*** Given records ***

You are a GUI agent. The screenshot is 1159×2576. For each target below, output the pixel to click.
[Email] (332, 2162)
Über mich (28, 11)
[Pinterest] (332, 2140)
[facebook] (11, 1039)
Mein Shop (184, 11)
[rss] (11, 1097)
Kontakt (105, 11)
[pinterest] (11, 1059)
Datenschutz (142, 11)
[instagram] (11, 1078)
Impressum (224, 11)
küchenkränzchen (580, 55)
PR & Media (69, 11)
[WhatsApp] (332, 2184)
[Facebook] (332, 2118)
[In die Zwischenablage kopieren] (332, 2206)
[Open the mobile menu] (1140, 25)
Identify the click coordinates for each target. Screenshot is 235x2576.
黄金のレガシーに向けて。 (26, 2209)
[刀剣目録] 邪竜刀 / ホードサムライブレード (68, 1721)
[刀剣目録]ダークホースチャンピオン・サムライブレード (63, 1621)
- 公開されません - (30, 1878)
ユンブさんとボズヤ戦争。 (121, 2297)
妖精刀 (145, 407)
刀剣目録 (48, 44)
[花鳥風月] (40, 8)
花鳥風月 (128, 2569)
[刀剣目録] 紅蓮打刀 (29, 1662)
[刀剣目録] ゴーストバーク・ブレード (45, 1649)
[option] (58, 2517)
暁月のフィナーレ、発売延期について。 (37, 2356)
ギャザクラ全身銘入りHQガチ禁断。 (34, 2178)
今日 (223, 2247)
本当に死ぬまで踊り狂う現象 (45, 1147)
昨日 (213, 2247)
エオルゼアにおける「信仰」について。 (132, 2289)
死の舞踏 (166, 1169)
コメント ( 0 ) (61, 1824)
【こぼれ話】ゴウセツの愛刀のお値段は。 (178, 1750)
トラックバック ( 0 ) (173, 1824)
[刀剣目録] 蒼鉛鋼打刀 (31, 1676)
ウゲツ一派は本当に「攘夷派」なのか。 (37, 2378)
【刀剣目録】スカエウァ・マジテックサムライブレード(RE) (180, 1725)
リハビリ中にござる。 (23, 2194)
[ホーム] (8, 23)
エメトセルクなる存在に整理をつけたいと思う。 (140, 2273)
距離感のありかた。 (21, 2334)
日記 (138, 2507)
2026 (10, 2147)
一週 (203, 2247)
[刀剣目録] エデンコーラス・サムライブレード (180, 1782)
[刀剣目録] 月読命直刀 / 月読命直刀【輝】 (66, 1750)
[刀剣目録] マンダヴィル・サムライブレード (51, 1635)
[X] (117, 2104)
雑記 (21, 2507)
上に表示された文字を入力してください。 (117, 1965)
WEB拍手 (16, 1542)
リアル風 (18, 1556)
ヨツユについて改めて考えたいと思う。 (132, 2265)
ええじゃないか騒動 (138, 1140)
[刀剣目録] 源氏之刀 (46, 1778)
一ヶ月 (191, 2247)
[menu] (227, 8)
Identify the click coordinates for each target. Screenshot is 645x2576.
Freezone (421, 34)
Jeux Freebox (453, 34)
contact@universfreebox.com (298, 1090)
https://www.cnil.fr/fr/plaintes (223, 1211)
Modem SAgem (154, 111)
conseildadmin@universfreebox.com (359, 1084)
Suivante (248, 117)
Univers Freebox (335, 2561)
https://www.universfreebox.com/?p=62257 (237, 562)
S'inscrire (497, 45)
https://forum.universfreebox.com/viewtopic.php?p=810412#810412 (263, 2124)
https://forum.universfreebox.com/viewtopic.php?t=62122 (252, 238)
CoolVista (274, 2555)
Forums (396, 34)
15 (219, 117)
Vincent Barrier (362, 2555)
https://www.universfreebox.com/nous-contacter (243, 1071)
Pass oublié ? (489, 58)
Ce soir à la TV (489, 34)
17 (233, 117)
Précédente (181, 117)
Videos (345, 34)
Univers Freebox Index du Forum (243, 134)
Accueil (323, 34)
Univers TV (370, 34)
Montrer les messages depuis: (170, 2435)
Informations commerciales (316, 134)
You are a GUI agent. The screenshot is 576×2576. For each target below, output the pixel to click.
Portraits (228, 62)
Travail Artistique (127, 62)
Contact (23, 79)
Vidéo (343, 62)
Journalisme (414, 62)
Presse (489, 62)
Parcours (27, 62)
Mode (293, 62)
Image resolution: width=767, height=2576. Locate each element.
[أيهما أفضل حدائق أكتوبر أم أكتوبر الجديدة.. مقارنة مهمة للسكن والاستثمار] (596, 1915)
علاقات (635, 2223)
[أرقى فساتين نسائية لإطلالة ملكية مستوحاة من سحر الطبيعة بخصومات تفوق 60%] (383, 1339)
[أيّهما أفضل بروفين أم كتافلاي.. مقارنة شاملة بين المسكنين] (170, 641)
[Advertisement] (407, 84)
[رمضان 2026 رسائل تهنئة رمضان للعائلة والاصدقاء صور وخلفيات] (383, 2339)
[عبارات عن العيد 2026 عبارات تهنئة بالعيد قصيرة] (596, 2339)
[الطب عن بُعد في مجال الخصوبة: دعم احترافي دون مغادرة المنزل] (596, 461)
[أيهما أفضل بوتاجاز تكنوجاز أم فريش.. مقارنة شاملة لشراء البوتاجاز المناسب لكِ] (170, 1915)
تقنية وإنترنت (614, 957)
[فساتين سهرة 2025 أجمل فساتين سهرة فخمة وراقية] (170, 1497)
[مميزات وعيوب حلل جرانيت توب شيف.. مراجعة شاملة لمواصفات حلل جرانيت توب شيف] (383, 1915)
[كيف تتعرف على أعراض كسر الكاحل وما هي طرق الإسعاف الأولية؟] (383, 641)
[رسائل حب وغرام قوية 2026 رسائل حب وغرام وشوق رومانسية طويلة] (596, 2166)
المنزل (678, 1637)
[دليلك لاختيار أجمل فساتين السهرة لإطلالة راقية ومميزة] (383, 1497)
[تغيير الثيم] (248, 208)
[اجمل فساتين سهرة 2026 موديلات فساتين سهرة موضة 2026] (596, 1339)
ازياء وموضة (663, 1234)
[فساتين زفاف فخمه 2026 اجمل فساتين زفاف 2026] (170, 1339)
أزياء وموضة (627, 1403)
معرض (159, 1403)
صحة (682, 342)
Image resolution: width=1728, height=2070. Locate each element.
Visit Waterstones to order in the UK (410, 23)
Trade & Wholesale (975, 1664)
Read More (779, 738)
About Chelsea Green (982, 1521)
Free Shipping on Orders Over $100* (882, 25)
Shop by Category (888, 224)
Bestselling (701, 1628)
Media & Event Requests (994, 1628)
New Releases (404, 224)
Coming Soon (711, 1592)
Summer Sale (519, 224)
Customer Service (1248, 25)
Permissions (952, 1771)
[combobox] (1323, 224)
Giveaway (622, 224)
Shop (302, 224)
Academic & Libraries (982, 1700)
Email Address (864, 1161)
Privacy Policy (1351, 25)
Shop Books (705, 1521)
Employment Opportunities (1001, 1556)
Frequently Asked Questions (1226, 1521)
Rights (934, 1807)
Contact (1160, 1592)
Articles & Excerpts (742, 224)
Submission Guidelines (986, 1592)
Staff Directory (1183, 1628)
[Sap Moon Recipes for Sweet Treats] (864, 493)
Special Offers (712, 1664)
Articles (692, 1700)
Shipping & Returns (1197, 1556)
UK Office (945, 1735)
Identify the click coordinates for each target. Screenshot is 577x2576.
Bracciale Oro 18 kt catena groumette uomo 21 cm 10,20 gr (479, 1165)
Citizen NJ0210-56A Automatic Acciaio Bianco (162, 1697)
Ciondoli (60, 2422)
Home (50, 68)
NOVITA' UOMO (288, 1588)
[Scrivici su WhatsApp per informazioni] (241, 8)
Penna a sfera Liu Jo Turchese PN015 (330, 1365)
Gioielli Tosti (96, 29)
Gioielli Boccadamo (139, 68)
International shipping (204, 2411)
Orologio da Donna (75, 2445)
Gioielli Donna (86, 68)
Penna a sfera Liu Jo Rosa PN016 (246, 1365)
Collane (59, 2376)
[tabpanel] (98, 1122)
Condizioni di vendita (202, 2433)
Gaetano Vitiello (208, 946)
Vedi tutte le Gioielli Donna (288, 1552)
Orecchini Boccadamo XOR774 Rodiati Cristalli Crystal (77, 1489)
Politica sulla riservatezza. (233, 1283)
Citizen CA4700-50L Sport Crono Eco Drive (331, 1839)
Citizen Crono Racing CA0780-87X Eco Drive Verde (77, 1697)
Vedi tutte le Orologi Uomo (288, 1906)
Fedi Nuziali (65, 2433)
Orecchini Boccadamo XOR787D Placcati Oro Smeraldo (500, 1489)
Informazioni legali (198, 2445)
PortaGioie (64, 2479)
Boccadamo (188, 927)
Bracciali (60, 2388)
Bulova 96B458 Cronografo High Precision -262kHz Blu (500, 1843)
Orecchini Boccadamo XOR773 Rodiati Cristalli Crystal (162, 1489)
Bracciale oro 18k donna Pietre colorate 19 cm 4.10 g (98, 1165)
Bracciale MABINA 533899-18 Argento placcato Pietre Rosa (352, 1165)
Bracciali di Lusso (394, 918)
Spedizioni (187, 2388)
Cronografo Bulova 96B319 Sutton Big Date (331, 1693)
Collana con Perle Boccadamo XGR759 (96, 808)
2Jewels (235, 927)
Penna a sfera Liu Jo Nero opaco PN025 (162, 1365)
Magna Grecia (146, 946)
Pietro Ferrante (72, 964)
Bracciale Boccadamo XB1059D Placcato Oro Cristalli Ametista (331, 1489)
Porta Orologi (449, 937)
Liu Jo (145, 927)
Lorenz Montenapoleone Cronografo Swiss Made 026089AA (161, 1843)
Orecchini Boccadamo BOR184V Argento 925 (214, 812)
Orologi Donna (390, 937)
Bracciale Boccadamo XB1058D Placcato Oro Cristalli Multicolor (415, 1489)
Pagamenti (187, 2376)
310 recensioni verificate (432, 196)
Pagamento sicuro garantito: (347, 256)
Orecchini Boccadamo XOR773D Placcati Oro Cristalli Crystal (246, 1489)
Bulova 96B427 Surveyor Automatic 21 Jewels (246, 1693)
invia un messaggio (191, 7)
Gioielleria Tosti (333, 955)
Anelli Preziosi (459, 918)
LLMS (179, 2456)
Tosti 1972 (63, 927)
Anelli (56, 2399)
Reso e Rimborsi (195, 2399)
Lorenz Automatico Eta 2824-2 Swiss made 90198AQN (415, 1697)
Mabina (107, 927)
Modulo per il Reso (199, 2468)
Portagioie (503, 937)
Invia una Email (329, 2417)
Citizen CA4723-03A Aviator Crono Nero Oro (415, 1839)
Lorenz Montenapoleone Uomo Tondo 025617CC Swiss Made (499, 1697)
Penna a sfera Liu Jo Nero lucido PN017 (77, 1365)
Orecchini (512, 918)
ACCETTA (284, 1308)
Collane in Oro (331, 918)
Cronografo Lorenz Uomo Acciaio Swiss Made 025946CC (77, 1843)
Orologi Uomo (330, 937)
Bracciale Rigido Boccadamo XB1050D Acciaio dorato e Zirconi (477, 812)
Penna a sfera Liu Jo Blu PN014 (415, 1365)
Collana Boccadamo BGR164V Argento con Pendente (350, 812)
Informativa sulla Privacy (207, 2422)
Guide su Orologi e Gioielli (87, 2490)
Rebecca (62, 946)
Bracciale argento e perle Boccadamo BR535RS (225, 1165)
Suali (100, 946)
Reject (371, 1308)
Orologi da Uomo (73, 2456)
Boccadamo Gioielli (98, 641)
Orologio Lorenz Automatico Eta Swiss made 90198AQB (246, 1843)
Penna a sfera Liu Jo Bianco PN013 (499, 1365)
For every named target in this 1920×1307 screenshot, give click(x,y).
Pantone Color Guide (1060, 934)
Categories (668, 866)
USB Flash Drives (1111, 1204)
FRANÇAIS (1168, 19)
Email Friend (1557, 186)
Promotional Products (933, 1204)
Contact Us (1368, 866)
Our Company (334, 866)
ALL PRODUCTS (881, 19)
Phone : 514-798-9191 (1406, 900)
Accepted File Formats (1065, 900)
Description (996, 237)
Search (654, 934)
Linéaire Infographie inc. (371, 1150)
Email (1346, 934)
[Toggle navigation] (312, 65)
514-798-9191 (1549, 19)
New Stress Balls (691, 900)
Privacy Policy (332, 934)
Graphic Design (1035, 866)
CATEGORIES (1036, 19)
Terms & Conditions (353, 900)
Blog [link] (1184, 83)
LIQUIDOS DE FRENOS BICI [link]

*** End of Given records ***

Please transcribe exactly the lines above from the line that has "Collana Boccadamo BGR164V" up to and including the line that has "FRANÇAIS (1168, 19)"; no other line belongs in the answer.

## Answer space
Collana Boccadamo BGR164V Argento con Pendente (350, 812)
Informativa sulla Privacy (207, 2422)
Guide su Orologi e Gioielli (87, 2490)
Rebecca (62, 946)
Bracciale argento e perle Boccadamo BR535RS (225, 1165)
Suali (100, 946)
Reject (371, 1308)
Orologi da Uomo (73, 2456)
Boccadamo Gioielli (98, 641)
Orologio Lorenz Automatico Eta Swiss made 90198AQB (246, 1843)
Penna a sfera Liu Jo Bianco PN013 (499, 1365)
For every named target in this 1920×1307 screenshot, give click(x,y).
Pantone Color Guide (1060, 934)
Categories (668, 866)
USB Flash Drives (1111, 1204)
FRANÇAIS (1168, 19)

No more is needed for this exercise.